The most successful automatic speech recognition systems are those that utilize higher level knowledge sources such as syntax and semantics, in addition to acoustic and lexical knowledge. Hidden Markov modeling has been one of the most successful strategies for acoustic pattern matching. However, this method is generally difficult to integrate with sophisticated language models. Approaches that jointly model the grammar and the acoustic signal have been applied to small problems successfully. Widespread use of these strategies for larger problems has been limited due to computational costs, insufficient training data, or an inadequate language model. N-gram models have been the most widely used approach to integrating a language model with an acoustic model. However, even for small N (2, 3, or 4), millions of words of text are required to estimate the N-grams for moderate to large vocabularies. Even so, many of the N-grams are undertrained and extensive smoothing is required. For speech understanding applications, N-gram models do not provide a parse or semantic representation.

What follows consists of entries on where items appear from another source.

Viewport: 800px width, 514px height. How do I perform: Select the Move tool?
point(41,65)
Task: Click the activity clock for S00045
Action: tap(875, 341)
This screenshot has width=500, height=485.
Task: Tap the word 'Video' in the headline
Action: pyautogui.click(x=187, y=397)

By separating the language model from the acoustic model, it should be possible to use a more accurate language model without increasing computational costs or the amount of acoustic training data required. Decoupling these knowledge sources is possible only if the language model is conditionally independent of the acoustic model given some intermediate knowledge source. N-best sentences or word graphs/lattices can be used to interface the two components. Several modern systems utilize a language model that operates as a postprocessor to a speech recognizer. Decoupling the acoustic and lexical processors also adds flexibility. A variety of language models can be tried with a single acoustic model.

AREA REFERENCES

X. Aubert and H. Ney, ``Large Vocabulary Continuous Speech Recognition Using Word Graphs,'' Proceedings of the International Conference on Acoustics, Speech, and Signal Processing, Vol I, 1995, pp. 49-52.

M. P. Harper, L. H. Jamieson, C. D. Mitchell, G. Ying, S. Potisuk, P. N. Srinivasan, R. Chen, C. B. Zoltowski, L. L. McPheters, B. Pellom, and R. A. Helzerman, `` Integrating Language Models with Speech Recognition,'' Proceedings of the 1994 American Association for Artificial Intelligence Workshop on Integration the of Natural Language and Speech Processing, Seattle, WA, August 1994, pp. 139-146.

C.-H. Lee, E. Giachin, L. R. Rabiner, R. Pieraccini, and A. E. Rosenburg, ``Improved Acoustic Modeling For Large Vocabulary Continuous Speech Recognition,'' Computer Speech and Language,, Vol. 6, No. 2, 1992, pp. 103-127.

L. Nguyen, R. Schwartz, Y. Zhao, and G. Zavaliagkos, ``Is N-Best Dead?,'' Proceedings of the ARPA Human Language Technology Workshop, March 1994, pp. 411-414.

P. Placeway, R. Schwartz, P. Fung, and L. Nguyen, ``The Estimation of Powerful Language Models from Small and Large Corpora,'' The 1993 International Conference on Acoustics, Speech, and Signal Processing, 1993, pp. II-33-II-36.

S. Young, ``A Review of Large-Vocabulary Continuous-Speech Recognition,'' IEEE Signal Processing Magazine, Vol. 13. No. 5, September 1996, pp. 45-57.

RELATED PROGRAM AREAS

Other Communication Modalities, Usability and User-Centered Design, Intelligent Interactive Systems for Persons with Disabilities.

POTENTIAL RELATED PROJECTS

This research could also be used for character recognition research, which would benefit from a similar approach.